4) What's the biggest challenge you face in your work?
I think I share a common challenge with many event professionals: keeping up with technology change! As this is my full-time job, I likely spend more than the average amount of time doing so. Innovation is alive and well in the events and exhibitions industry, and new ideas, software and tools are popping up daily.
5) What types of event-related technology do you use or interact with most regularly?
As an independent analyst, I typically do not buy technology products. The event-related technology products that I most commonly use are event apps. Also, I regularly work with a range of webinar platforms, speaker management tools (from the presenter’s view), and I am pretty proficient in PowerPoint as well. I love looking for new event management ideas and technology at the many events I attend annually.
6) What do you see as the biggest trend(s) in events this year, particularly in relation to event technology?
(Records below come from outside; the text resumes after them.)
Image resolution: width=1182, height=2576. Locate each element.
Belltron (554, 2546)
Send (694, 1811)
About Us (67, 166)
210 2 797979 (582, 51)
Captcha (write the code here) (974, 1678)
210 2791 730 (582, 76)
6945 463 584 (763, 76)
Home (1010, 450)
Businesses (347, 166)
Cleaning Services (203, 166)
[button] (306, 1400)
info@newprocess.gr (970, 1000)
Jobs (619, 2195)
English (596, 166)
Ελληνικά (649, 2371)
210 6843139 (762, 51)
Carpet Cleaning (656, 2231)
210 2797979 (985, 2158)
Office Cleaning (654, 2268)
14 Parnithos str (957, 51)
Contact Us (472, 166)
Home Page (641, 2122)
I recently detailed Eight Meetings Tech Trends to Watch for 2018 on my blog. A few of the key trends include:
Augmented reality (AR) and chatbots with artificial intelligence (AI) will enhance the attendee experience. Google Indoor Maps and newer products using beacon technology can provide conference attendees with a sort of "indoor GPS" system to find their way around large event venues. But as I note:
"Now, AR technology that superimposes a computer-generated image on a user's view of the real world...will soon be added to the arsenal of indoor positioning methods. Typically, this is done via your mobile phone camera...The benefits to event attendees could be significant, including step-by-step navigation of a venue or an exhibition hall. AR technology will also open the door to gamification options (a Pokémon-like event scavenger hunt?) as well as interactive booths, signs, banners and displays."
As for AI-powered chatbots, "The explosion of voice-activated systems such as Amazon’s Alexa and Google Home attest to the rapidly increasing capabilities of these systems. However, the voice interface does not work well in crowded environments such as a meeting room or a tradeshow...(so) text-based systems are starting to emerge as an excellent chatbot alternative to answer questions, to gather feedback and to engage attendees at events." There are several interesting vendors emerging in this space.
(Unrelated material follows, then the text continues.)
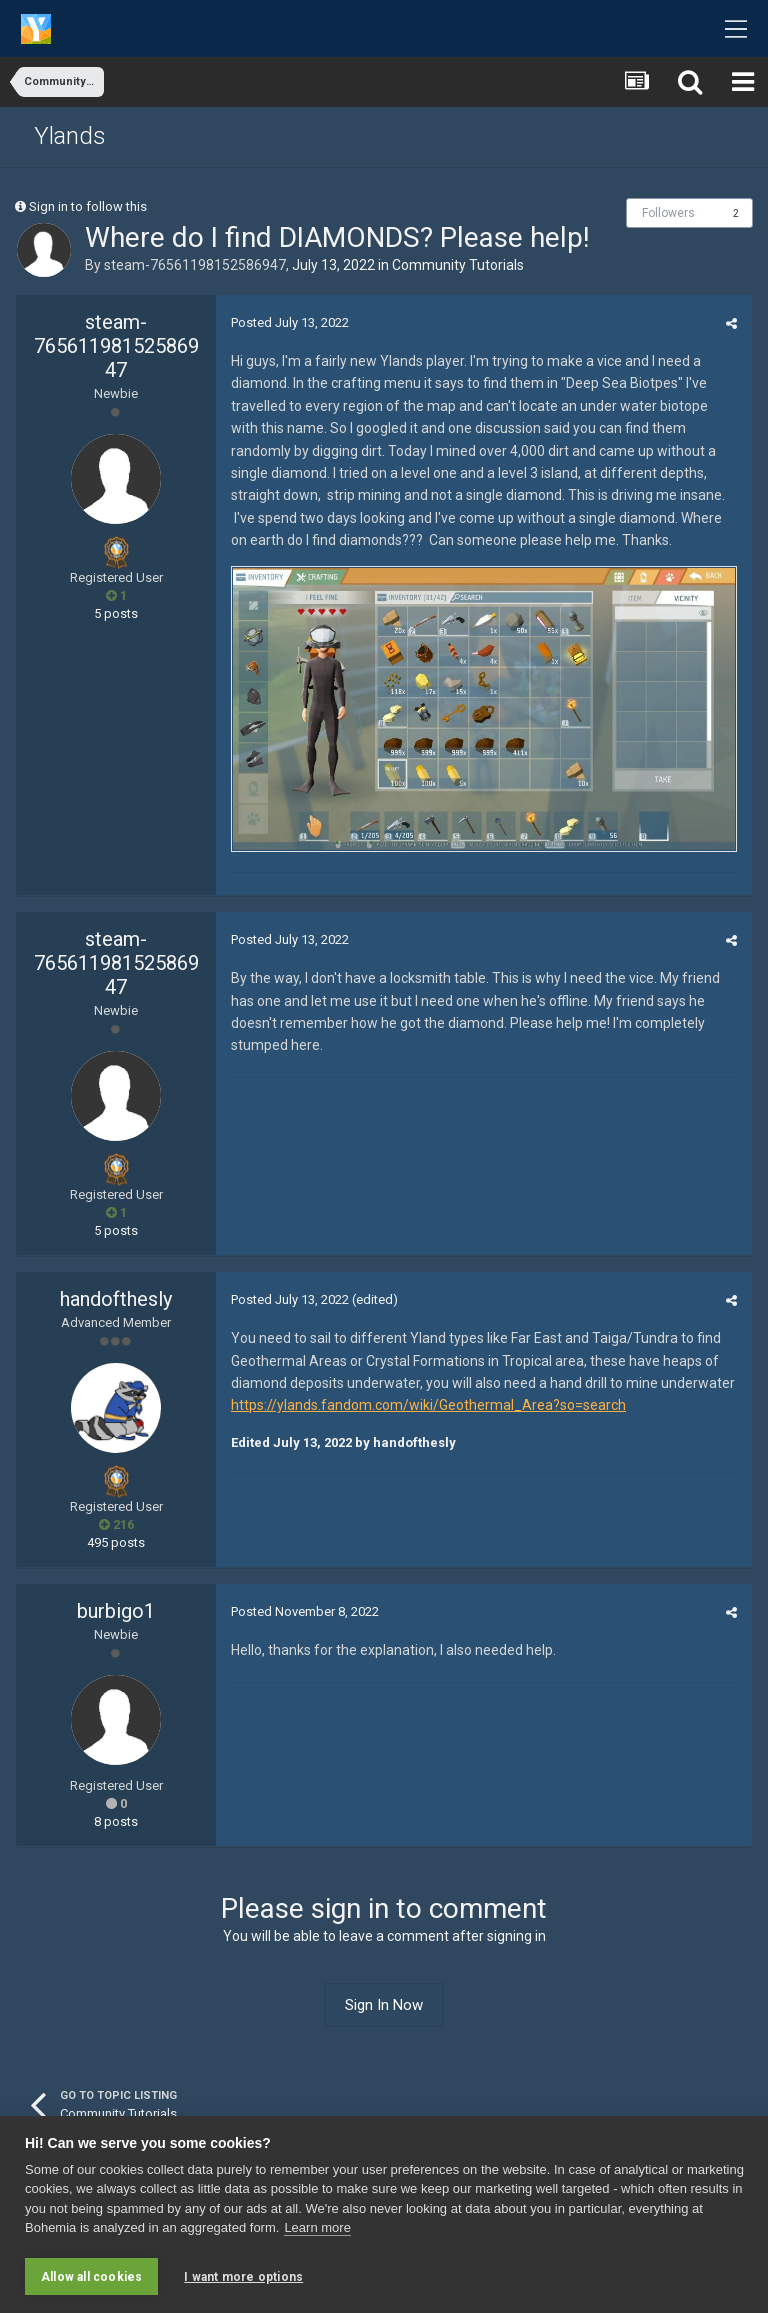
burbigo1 (116, 1611)
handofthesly (116, 1299)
Cloud-based software will make an “event tech deck” and integration easier, Powerful event technology platforms and advanced APIs are making it easier to share data between applications for functions like event registration), exhibitor and speaker management, audience polling/engagement, event logistics, and data analytics and marketing.
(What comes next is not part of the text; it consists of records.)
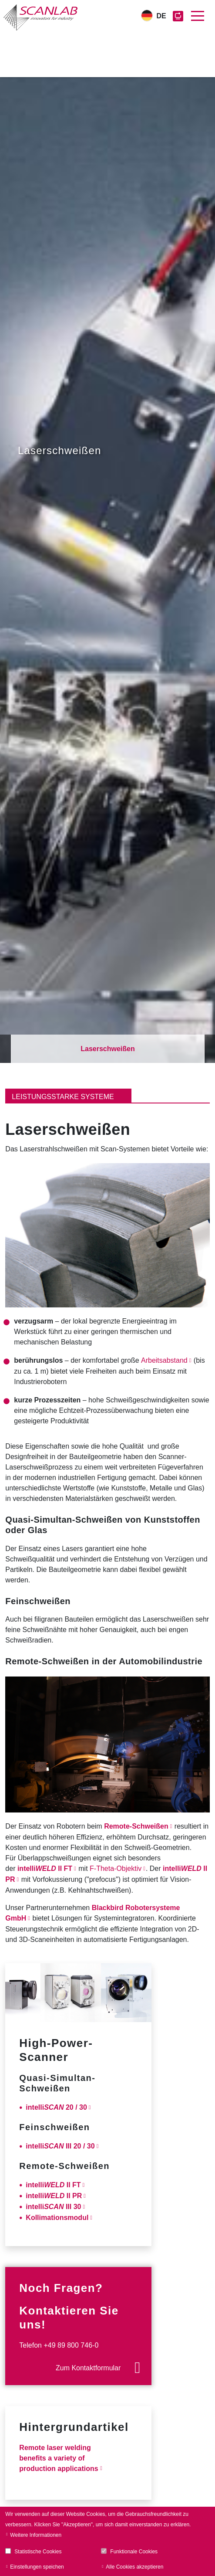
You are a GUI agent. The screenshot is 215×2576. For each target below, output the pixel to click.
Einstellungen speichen (37, 2567)
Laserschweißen (108, 1048)
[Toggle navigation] (197, 16)
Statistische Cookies (37, 2552)
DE (161, 16)
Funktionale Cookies (134, 2552)
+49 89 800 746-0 (71, 2345)
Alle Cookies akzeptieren (134, 2567)
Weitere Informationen (35, 2535)
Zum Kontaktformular (88, 2368)
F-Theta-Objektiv (115, 1868)
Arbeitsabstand (164, 1360)
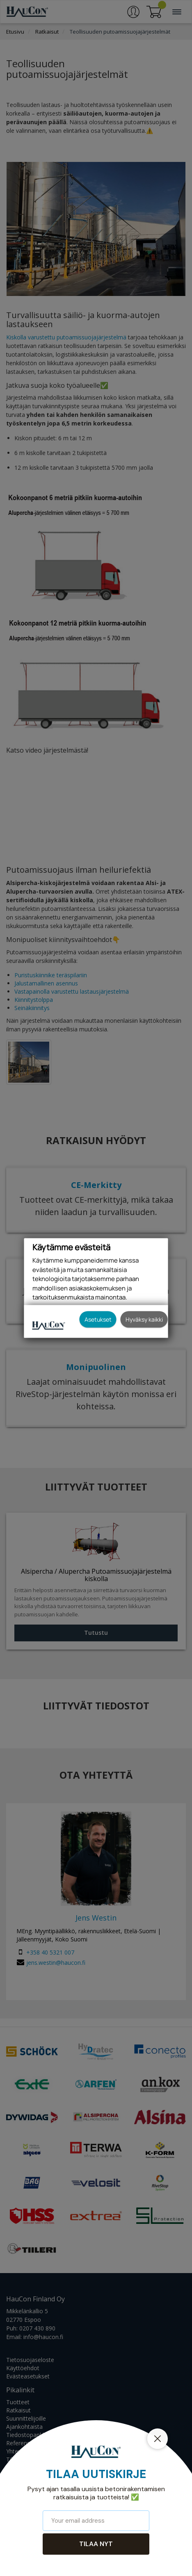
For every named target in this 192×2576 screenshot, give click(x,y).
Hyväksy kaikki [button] (144, 1319)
New methods for friction-free event check-in are developing. Automated check-in terminals are becoming standard at many events. For smaller events, guest list check-in apps replace cumbersome paper check-in spreadsheets with mobile devices and QR code scanning. Beacon technology is also working to streamline event check-in, slicing wait time down to just a few seconds. And facial recognition technologies are moving into event registration, making event check-in up to five times faster.
7) If you could give event planners / marketers one piece of advice, what would that be?
I think the best professional decision I have made is to join (and become active) in professional associations (such as MPI, PCMA, IAEE, ICCA, and others). 80% of the volunteer work is usually done by 20% of the members. If you get active in your association, you are working with the influencers – the movers of that organization. It is one of the best way to make connections in this relationship-based industry.